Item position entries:

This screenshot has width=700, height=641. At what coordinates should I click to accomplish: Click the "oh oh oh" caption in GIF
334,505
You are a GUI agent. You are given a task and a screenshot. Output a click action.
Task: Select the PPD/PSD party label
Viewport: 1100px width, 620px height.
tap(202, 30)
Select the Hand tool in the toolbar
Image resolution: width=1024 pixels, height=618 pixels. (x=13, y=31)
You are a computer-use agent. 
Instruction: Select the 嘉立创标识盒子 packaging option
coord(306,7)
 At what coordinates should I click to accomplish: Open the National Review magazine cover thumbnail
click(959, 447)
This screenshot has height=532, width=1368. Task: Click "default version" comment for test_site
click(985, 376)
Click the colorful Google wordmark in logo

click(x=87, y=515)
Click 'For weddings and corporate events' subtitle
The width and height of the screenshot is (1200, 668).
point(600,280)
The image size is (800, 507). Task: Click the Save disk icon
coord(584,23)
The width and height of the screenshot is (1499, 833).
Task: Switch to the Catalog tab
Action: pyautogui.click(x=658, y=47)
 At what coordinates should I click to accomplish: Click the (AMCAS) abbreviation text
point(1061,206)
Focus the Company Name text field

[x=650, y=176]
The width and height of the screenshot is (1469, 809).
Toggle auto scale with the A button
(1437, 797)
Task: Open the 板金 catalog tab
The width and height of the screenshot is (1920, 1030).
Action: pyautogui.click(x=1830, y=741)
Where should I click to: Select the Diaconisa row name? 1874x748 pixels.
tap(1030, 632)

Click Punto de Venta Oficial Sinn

INSTRUCTIONS TO FOLLOW:
Rewrite all of the items with every "At what coordinates should I click to accomplish" changed to "Which point should I click to accomplish", and keep everything else unchanged.

THE RESPONSE:
This screenshot has width=700, height=641. Which point should I click to accomplish: Click the "oh oh oh" caption in GIF
334,505
You are a GUI agent. You are given a task and a screenshot. Output a click action.
Task: Select the PPD/PSD party label
Viewport: 1100px width, 620px height.
tap(202, 30)
Select the Hand tool in the toolbar
Image resolution: width=1024 pixels, height=618 pixels. (x=13, y=31)
You are a computer-use agent. 
Instruction: Select the 嘉立创标识盒子 packaging option
coord(306,7)
 Which point should I click to accomplish: Open the National Review magazine cover thumbnail
click(959, 447)
This screenshot has height=532, width=1368. Task: Click "default version" comment for test_site
click(985, 376)
Click the colorful Google wordmark in logo

click(x=87, y=515)
Click 'For weddings and corporate events' subtitle
The width and height of the screenshot is (1200, 668).
point(600,280)
The image size is (800, 507). Task: Click the Save disk icon
coord(584,23)
The width and height of the screenshot is (1499, 833).
Task: Switch to the Catalog tab
Action: pyautogui.click(x=658, y=47)
 Which point should I click to accomplish: Click the (AMCAS) abbreviation text
point(1061,206)
Focus the Company Name text field

[x=650, y=176]
The width and height of the screenshot is (1469, 809).
Toggle auto scale with the A button
(1437, 797)
Task: Open the 板金 catalog tab
The width and height of the screenshot is (1920, 1030).
Action: pyautogui.click(x=1830, y=741)
Where should I click to: Select the Diaconisa row name? 1874x748 pixels.
tap(1030, 632)

Click Punto de Venta Oficial Sinn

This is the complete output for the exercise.